Recently, I called up Michael Agger, the author of the blurb about Die Hard in the 2007 Slate post and currently The New Yorker's online culture editor, to ask him how he felt about the monster he’d created. “I wasn’t even aware that this had grown into a huge thing,” he said. “I had no idea.” He didn’t have a lot to say about where the idea had come from, and only remembered “bullshitting” in the office—out loud! pre-Slack!—trying to come up with some easy holiday-week content to feed the web. “Much like you’re doing now,” he noted. (Right!) Yet the mechanisms of social media couldn’t leave that office riff alone. “There’s a lot of unintended, chaotic effects of online life,” Agger said, though he hasn’t had to live with some of them, because he doesn’t spend much time on Twitter.
I was forced to deliver to him the tragic news that Die Hard Christmas discourse has since produced a secondary market for “Is it a Christmas movie?” takes, where anyone can claim—for likes and shares—that any movie with a Christmas scene or Christmas-adjacent vibe (usually having to do with “coziness” or “family drama”) is actually a Christmas movie. This started out with somewhat reasonable choices such as Carol (department store, gloves, snow) and Little Women (they give away their Christmas oranges to scarlet-fever patients); now anything can be anointed as a Christmas movie, and all the better if the reason is inscrutable. I have seen, in recent days, cited as Christmas movies: the horror movie Hereditary, the horror movie Deep Red, the horror movie American Psycho, The Godfather, The Godfather Part II, The Shawshank Redemption, Iron Man 3, Charlie Wilson’s War, and the final installment in the Twilight series. Also: Anastasia (a movie about Rasputin), Lincoln (a movie about Abraham Lincoln), and Mad Max: Fury Road (a movie about near-future resource wars). The list goes on and makes no sense, which is also the point, but not a very fun or interesting one.
◆ ◆ ◆ ◆ ◆ ◆ ◆
## Work task A
Summarize the passage about the Die Hard Christmas debate in two sentences.
## Work task B
Continue the passage about the Die Hard Christmas debate with a further paragraph, starting after its last sentence.

## Collected data
◆ ◆ ◆ ◆ ◆ ◆ ◆
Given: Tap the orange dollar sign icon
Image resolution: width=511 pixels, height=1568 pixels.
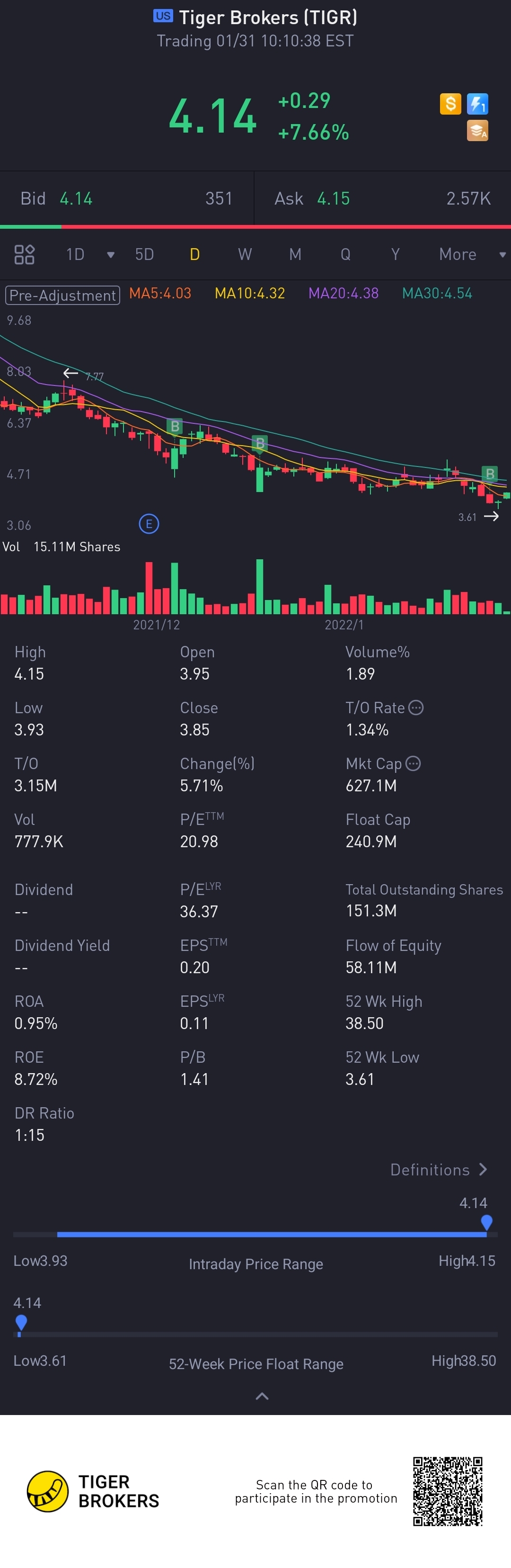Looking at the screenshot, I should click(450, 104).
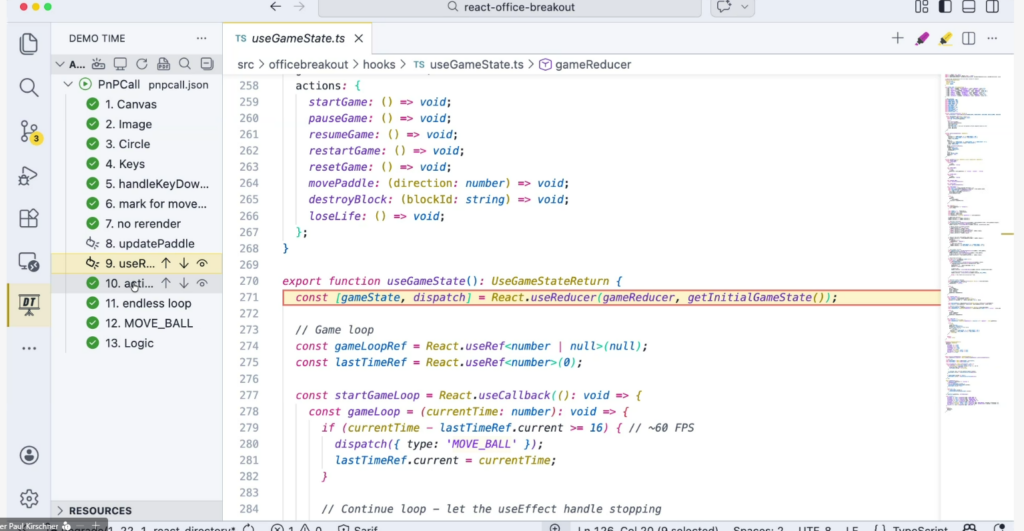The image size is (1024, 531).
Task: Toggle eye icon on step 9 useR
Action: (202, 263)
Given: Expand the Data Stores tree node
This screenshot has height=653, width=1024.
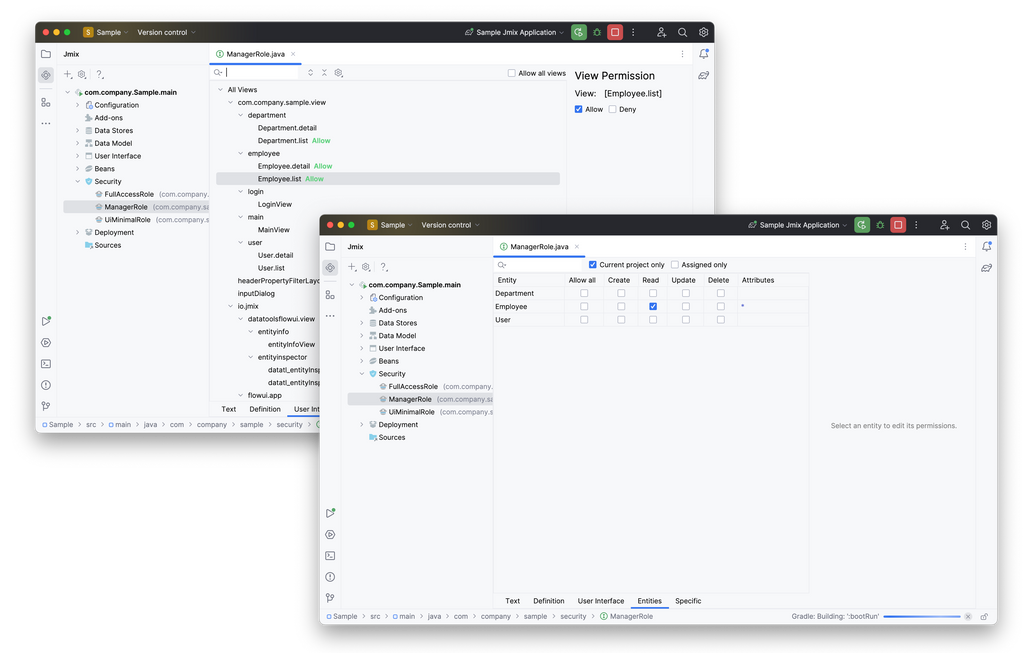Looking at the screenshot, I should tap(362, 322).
◆ ◆ ◆ ◆ ◆ ◆ ◆
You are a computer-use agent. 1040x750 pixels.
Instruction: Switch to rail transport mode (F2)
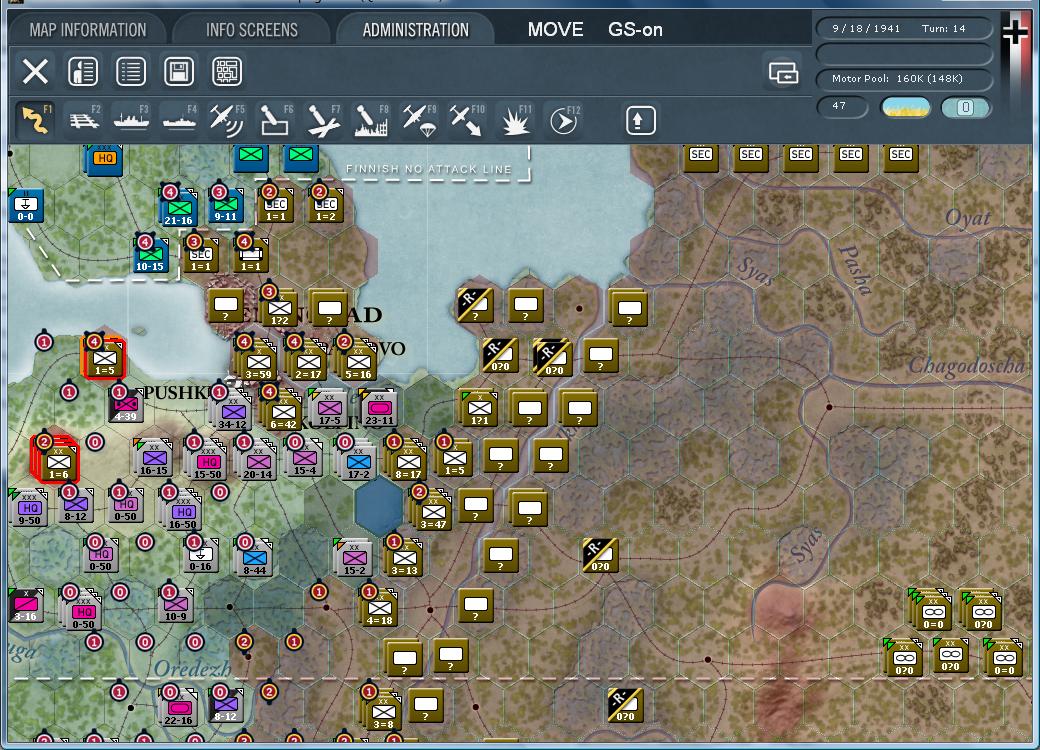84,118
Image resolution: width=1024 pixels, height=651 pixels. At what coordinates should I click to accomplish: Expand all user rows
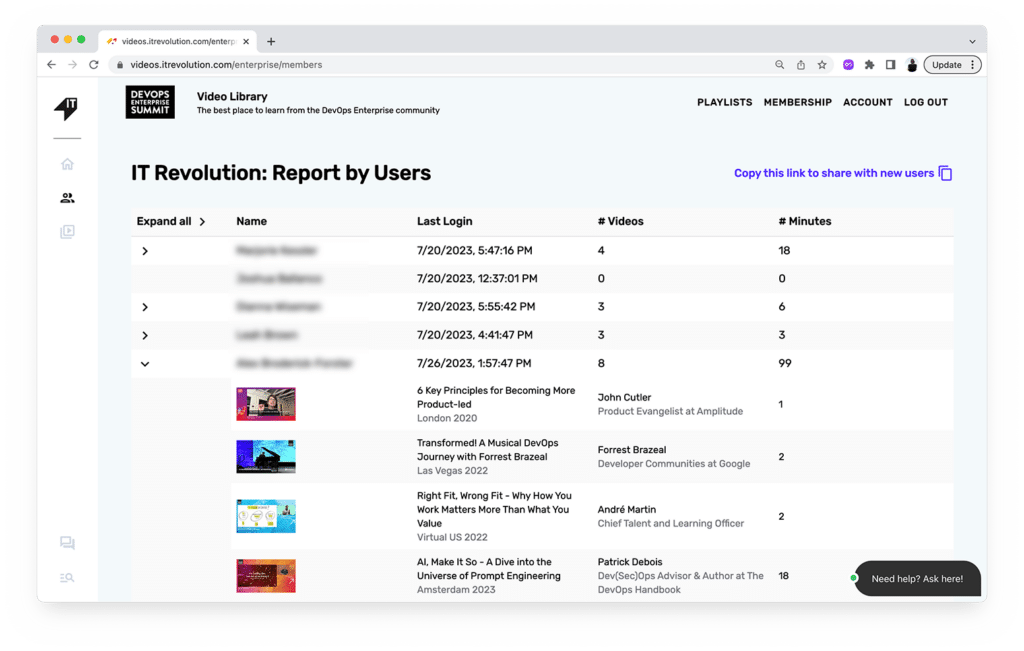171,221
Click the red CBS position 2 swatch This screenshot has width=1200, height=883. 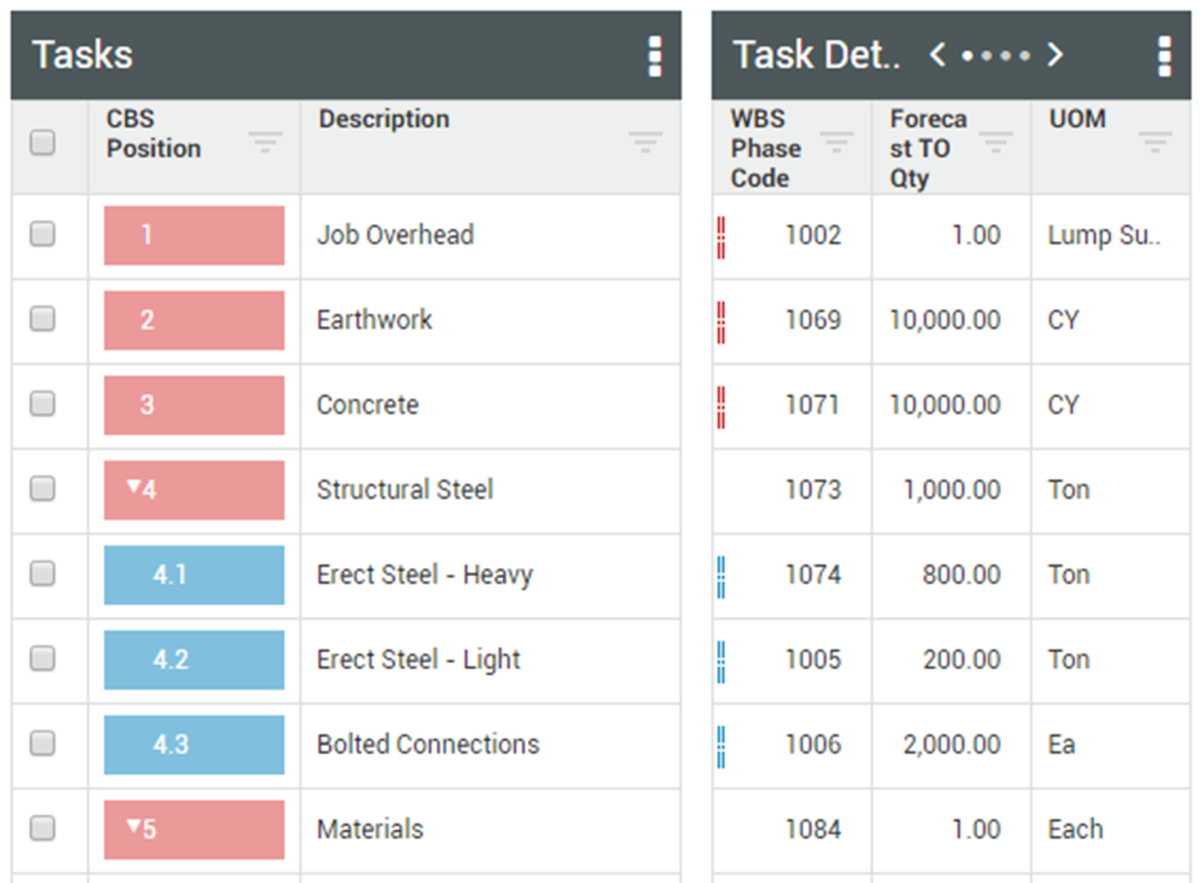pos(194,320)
◆ ◆ ◆ ◆ ◆ ◆ ◆
## Answer space A
The writer called Michael Agger, author of the 2007 Slate blurb about Die Hard and now The New Yorker's online culture editor, who had no idea it had grown into a huge thing and could recall only an office riff meant to produce easy holiday-week content. The writer told him the discourse has spawned a secondary market of "Is it a Christmas movie?" takes that began with reasonable picks like Carol and Little Women but now anoints films such as Hereditary, The Godfather, and Mad Max: Fury Road, a list the writer says makes no sense and is not very fun or interesting.

## Answer space B
The goal of such posts is almost never to illuminate something previously unknown and potentially exciting for the reader, as many of them don’t even explain the Christmas connection that the author purports to have noticed. The goal is to establish that whoever is posting has some unique claim to the powers of perception, or that they have iconoclastic taste that will offend normie sensibilities. Or worse: that they’re aware of the meme that is “calling unexpected movies Christmas movies” and they feel pressure to express and differentiate themselves according to its rules. This is humiliating.
I’m still not trying to lecture. I myself have made many silly comments along these lines. I once tweeted that The Social Network is a Christmas movie because its first 20 minutes or so take place on a college campus in early December. I’m sorry. I just didn’t think that my Christmas-movie post was the obnoxious one! No one ever imagines that their own dashed-off nothings are part of the same heap of dashed-off nothings that they may, at other times, refer to as “crushing” or “hellish” or “eroding my will to live.” And no one ever treats their own opinion about Die Hard as a Christmas movie as helping to sustain the powerful curse that is the conversation about Die Hard as a Christmas movie. Not even the person who started it all by accident.
After he’d done a Google search and seen the extent of the mess, Agger compared himself to a guy who tosses an apple core over his shoulder, then comes back to the same spot years later to find a full-grown tree. Minutes later, he emailed me to correct the metaphor: “I’m the guy who threw a cigarette out the window and accidentally burned down the forest!”